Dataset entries
════════════════════

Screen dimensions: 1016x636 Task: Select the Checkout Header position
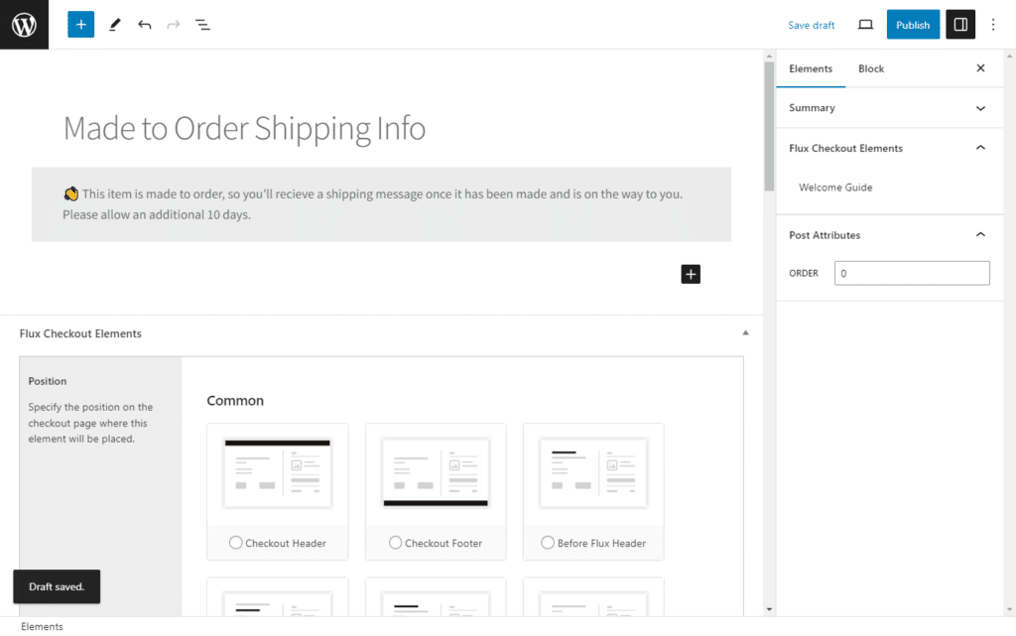pyautogui.click(x=235, y=543)
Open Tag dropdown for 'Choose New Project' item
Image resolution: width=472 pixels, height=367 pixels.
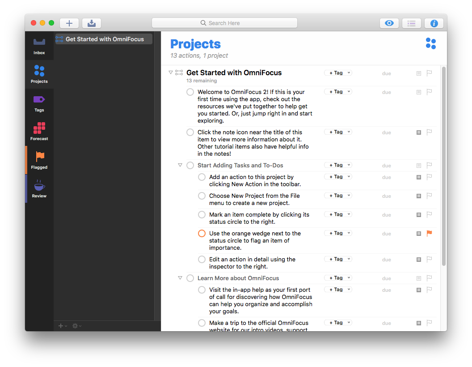338,196
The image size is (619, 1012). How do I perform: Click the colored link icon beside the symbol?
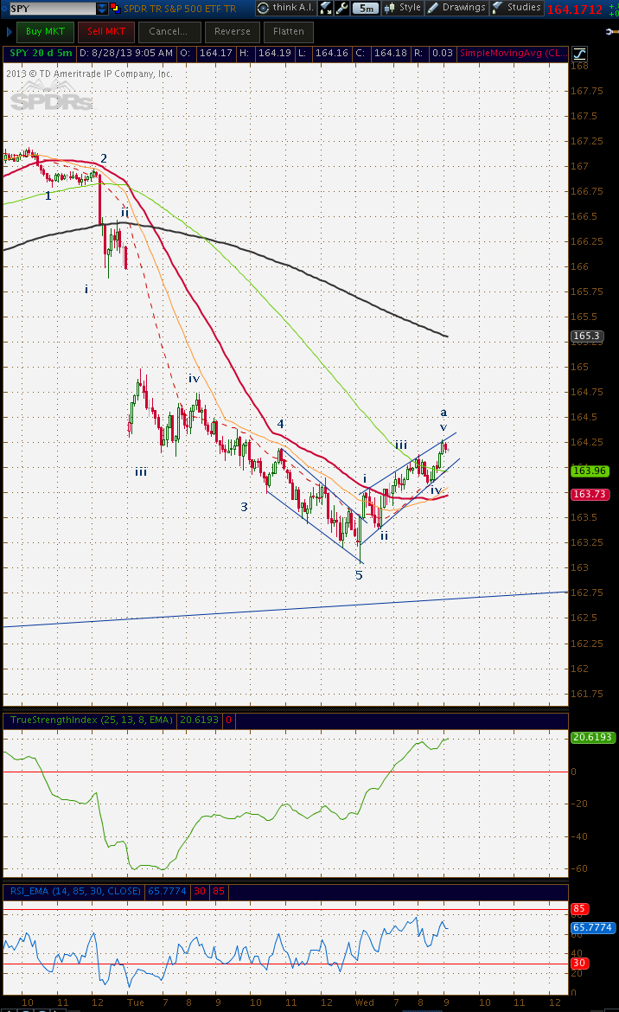click(x=116, y=9)
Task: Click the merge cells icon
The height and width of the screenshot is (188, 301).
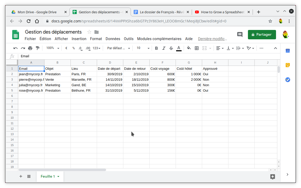Action: (x=204, y=48)
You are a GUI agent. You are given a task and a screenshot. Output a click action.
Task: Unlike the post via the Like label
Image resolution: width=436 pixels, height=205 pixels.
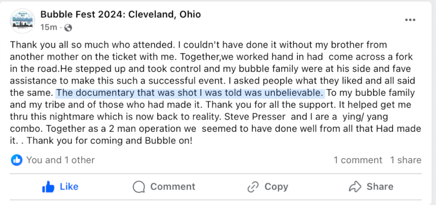(x=69, y=186)
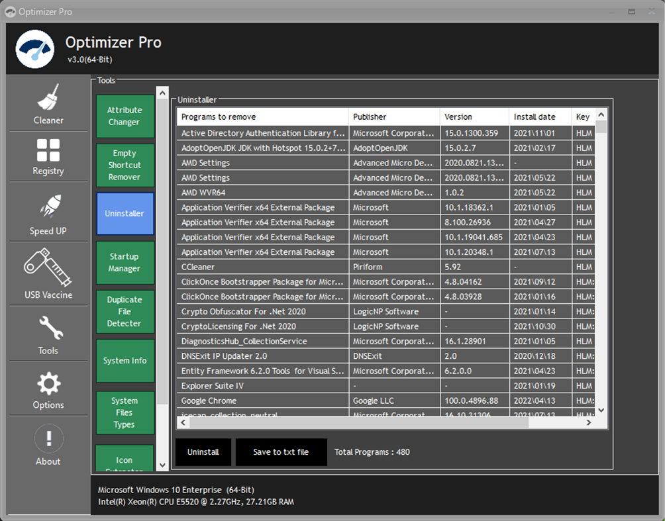
Task: Click the Optimizer Pro speedometer logo
Action: pyautogui.click(x=35, y=49)
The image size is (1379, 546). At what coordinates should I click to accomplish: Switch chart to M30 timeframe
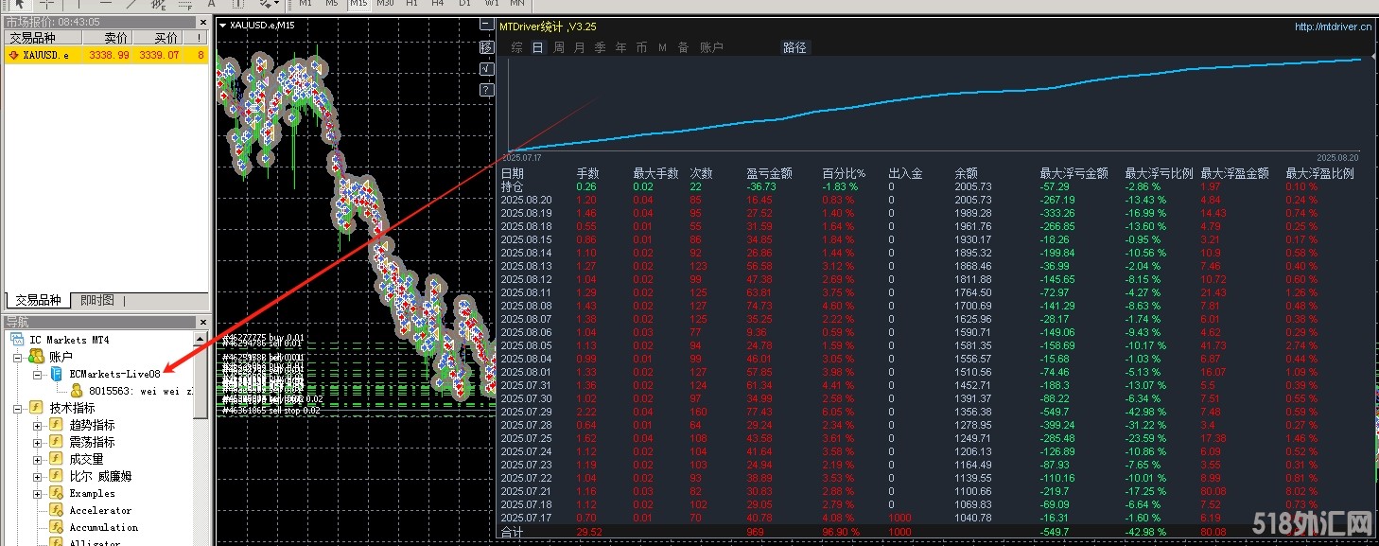[385, 4]
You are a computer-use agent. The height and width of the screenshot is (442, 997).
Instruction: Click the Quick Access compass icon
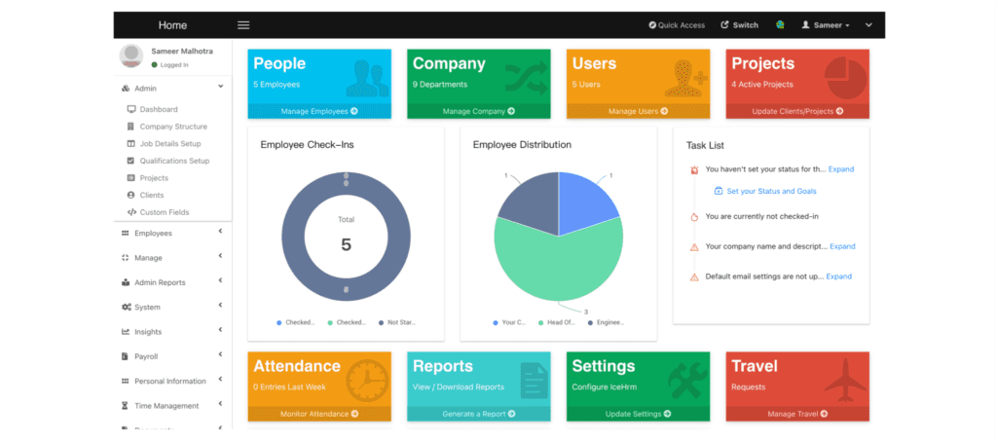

════════════════════

Please transcribe each line above exactly, but leave the images out.

SOLUTION FOR THIS PROBLEM:
Screen dimensions: 1016x636 Task: Select the Checkout Header position
pyautogui.click(x=235, y=543)
Open Tag dropdown for 'Choose New Project' item
Image resolution: width=472 pixels, height=367 pixels.
338,196
The image size is (619, 1012). How do I perform: Click the colored link icon beside the symbol?
click(x=116, y=9)
Task: Click the merge cells icon
The height and width of the screenshot is (188, 301).
Action: (x=204, y=48)
You are a GUI agent. You are given a task and a screenshot. Output a click action.
Task: Unlike the post via the Like label
Image resolution: width=436 pixels, height=205 pixels.
(x=69, y=186)
Task: Click the Optimizer Pro speedometer logo
Action: pyautogui.click(x=35, y=49)
The image size is (1379, 546). At what coordinates should I click to accomplish: Switch chart to M30 timeframe
[385, 4]
You are a computer-use agent. The height and width of the screenshot is (442, 997).
Instruction: Click the Quick Access compass icon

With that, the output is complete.